I like these words of the late Cardinal Hume: “There are times when I can visualize Our Lord at the break of day standing by my bed and saying: “Get up, follow me.” Whether I am conscious of it or not, in effect that invitation, that loving but insistent command, is given to me every day.  Each new morning is the opportunity to start again.  Yesterday there may have been inadequacies and failures but today Christ renews his call: “Follow me. I have chosen you. I need you.”  Who can fail to respond to the thought that God needs our willing collaboration.”

We are carers of creation and of his people. Take this seriously, it is our world.  God has made himself so vulnerable and this gospel reading is just before the passion.  An area or parish improves if enough people do something.  We look at areas in a locality which are now clean of drugs, more prosperous and just. This has been the work of people  co-creating the world with God. Making it a better place. Doing the world a world of good.

Gospel today says – Don’t give up. God is always near!  Live in hope and preparation.

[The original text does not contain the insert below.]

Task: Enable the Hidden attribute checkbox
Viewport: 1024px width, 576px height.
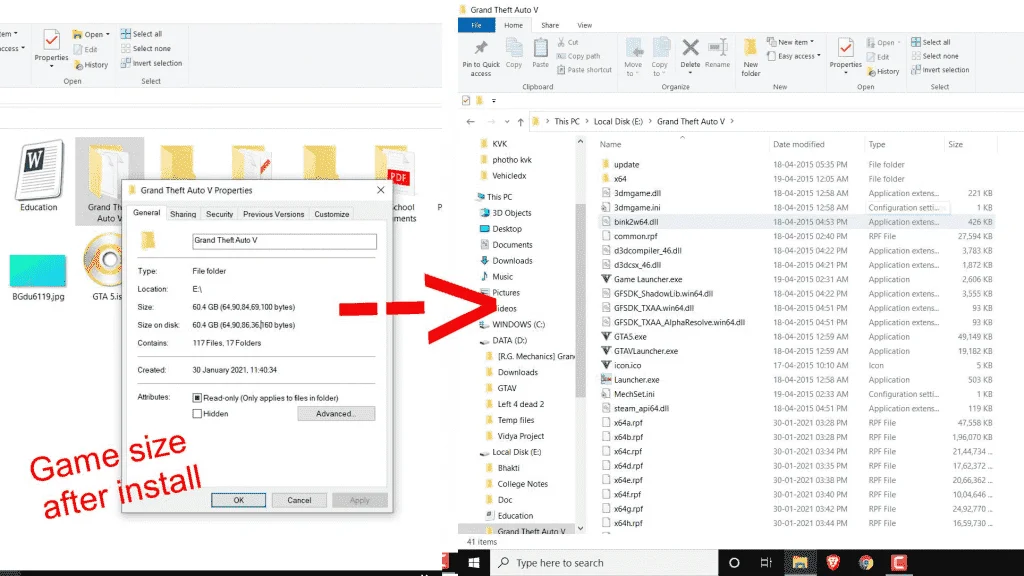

Stay awake to the season – the ways we can deepen and grow in our faith — maybe do a a retreat, do something good for others with your time or finance, notice God in the events of the next few weeks, pray a bit every day, make time to be awakened to  the centre of our world who is God, and to his central action in creating the world each day, sending Jesus Christ his Son.

A question for the first week of Advent:
How can I help someone today?
Lord, send me, use me, create me for your work in the world.